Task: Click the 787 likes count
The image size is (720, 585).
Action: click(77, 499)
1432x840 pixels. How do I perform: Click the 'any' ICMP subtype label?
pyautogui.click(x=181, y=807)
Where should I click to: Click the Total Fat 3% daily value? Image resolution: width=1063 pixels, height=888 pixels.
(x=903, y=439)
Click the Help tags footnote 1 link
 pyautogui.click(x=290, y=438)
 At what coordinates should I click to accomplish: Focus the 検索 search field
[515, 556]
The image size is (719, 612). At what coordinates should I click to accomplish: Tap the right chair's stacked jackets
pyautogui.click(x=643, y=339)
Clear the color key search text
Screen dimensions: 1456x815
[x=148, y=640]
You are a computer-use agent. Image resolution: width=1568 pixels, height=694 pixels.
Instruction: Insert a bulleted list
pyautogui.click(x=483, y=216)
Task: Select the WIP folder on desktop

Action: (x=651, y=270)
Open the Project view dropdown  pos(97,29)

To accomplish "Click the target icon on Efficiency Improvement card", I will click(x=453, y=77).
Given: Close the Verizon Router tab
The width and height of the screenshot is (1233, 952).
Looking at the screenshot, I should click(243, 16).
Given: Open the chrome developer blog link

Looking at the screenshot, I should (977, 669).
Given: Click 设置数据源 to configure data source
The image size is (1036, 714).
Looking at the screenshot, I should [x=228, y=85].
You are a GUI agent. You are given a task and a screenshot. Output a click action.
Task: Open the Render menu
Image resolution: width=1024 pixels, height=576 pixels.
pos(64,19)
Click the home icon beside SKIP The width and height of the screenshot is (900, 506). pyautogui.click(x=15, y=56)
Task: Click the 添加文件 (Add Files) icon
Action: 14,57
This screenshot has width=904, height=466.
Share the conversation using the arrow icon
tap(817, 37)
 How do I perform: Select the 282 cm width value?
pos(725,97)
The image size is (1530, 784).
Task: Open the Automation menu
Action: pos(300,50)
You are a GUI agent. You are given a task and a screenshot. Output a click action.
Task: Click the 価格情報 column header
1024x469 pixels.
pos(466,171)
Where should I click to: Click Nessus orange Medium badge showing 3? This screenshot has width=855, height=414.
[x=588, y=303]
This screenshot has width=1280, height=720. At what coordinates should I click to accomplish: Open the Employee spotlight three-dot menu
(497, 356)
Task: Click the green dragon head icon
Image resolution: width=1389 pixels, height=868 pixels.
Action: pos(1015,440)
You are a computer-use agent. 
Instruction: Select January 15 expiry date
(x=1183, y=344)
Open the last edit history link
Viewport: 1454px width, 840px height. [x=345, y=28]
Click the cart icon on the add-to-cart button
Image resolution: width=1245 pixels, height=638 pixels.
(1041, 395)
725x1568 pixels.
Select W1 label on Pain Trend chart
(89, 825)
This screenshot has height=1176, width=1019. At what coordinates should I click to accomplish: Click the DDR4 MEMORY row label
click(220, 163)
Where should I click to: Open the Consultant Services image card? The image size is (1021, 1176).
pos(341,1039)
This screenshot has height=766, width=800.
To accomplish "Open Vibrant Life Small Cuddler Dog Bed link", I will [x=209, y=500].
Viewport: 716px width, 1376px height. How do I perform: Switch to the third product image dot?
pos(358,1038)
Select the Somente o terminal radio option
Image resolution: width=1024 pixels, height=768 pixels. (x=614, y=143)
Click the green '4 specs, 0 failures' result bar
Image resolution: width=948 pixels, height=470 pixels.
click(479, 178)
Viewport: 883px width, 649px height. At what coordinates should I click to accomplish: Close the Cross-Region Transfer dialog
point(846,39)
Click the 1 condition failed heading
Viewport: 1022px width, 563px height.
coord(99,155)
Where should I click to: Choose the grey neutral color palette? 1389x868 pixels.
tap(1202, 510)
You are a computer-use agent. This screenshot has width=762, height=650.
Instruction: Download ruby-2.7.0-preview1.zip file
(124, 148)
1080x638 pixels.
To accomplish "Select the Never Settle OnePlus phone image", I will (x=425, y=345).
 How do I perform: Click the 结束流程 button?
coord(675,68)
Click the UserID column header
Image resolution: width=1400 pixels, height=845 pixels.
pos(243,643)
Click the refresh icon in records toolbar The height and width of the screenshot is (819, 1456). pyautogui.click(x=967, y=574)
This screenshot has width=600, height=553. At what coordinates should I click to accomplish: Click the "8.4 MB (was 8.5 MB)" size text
┄┄┄┄┄┄┄┄┄┄
• **Task to complete**:
Rewrite the lines starting at the line that contains "1080x638 pixels." and continuing through the last line, replacing "button" with "control" and leaving everything else unchanged.

• **Solution to this problem**:
1080x638 pixels.
To accomplish "Select the Never Settle OnePlus phone image", I will (x=425, y=345).
 How do I perform: Click the 结束流程 control?
coord(675,68)
Click the UserID column header
Image resolution: width=1400 pixels, height=845 pixels.
pos(243,643)
Click the refresh icon in records toolbar The height and width of the screenshot is (819, 1456). pyautogui.click(x=967, y=574)
This screenshot has width=600, height=553. At what coordinates should I click to accomplish: Click the "8.4 MB (was 8.5 MB)" size text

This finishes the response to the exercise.